Hey hey, ich hoffe das ich hier richtig bin bzw. mir geholfen werden kann!?
Falls ich hier im Falschen (Unter) Forum bin bitte ich um verschiebung meines Comments (Ich habe kein besseres [Unter] Forum gefunden)!

Also ich habe mir gestern Hitman 3 (Standard edition, das Deluxe DLC ist ja noch dabei) geladen (über Steam)! Nun habe ich gehört/gelesen das man seinen Spieldaten von Hitman 2, zu HItman 3 mitnehmen kann! Was besser wäre wenn man schon Hitman (1) und Hitman 2 über Steam hat.
Muss ich was beachten oder anklicken bevor ich mich bei IOI anmelde?
1.) Beim anmelde Bildschirm also der Sign-Up Bildschirm bei IOI habe ich unter der Mail und PW eingabe zwei Felder zum ankreuze das erste ist glaube ich Datenschutz(?) und muss ich wegen dem Stern am ende eh ankreuzen. Beim zweiten Punkt:"I want to receive emails from IO Interactive." wollen die meine berechtigung das die mir Mails schicken können/dürfen?

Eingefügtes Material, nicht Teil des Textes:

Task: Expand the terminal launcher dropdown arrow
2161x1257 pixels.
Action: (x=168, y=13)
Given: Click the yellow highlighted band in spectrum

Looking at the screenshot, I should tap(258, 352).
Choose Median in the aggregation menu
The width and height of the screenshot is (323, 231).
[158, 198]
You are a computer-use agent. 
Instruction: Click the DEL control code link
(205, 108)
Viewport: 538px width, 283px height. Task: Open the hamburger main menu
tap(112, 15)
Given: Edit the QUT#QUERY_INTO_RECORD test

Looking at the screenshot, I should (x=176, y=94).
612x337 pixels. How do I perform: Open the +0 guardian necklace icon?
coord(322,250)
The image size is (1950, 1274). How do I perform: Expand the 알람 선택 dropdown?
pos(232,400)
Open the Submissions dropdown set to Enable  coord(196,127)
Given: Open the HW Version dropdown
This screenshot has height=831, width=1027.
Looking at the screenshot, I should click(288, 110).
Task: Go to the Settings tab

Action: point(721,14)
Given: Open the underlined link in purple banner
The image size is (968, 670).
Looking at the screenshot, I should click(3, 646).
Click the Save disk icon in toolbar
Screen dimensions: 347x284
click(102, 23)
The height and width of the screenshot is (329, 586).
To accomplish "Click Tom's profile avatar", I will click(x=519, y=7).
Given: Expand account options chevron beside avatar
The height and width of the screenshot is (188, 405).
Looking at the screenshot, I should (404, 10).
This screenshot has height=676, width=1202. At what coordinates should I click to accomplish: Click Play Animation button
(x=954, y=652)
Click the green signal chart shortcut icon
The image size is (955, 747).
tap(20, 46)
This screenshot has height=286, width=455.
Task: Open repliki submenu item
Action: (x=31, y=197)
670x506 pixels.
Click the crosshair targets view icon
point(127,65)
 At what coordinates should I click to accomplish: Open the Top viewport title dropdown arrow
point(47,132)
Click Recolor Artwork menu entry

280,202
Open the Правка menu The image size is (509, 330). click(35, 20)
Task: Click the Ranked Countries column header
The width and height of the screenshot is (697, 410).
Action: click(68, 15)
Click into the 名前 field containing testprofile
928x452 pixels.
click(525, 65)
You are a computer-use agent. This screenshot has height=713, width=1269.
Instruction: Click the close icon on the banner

Da würde ich das kreuz rauslassen(?), weil ich kein Spam von denen will!
2.) So wenn ich das gemacht habe melde ich mich erst bei Hitman 2 und dann bei Hitman 3 an oder anderes rum?

Grüße und schönes Wochenende

PS.: sagt mal kann man das gleiche Schema auch bei mit HItman (1) machen, also von Hitman 1 und Hitman 2 zu Hitman 3? Wobei das in meinen fall eh egal wäre, weil ich nämlich schon alle Archievements von HItman 1 in Hitman 2 habe!


----------



## LOX-TT (5. Februar 2022)

Chronik schrieb:


> PS.: sagt mal kann man das gleiche Schema auch bei mit HItman (1) machen, also von Hitman 1 und Hitman 2 zu Hitman 3? Wobei das in meinen fall eh egal wäre, weil ich nämlich schon alle Archievements von HItman 1 in Hitman 2 habe!


ja kann man, weiß aber nicht wie es am PC funktioniert, aber PS4/5 geht es, hab ich selbst gemacht damals zum Release


----------



## Chronik (7. Februar 2022)

So mit ein wenig Zeitverzögerung hat es doch geklappt. Weil ich Honk das nicht über Steam gemacht habe, sondern bloß über den IOI Acc.! 
Was aber nicht übernommen würde sind die ersten Achievements, die man im Training vom HItman (1) bekommt!
Naja gut habe ich wieder ein bischen was zu tun!!!

Gruß


----------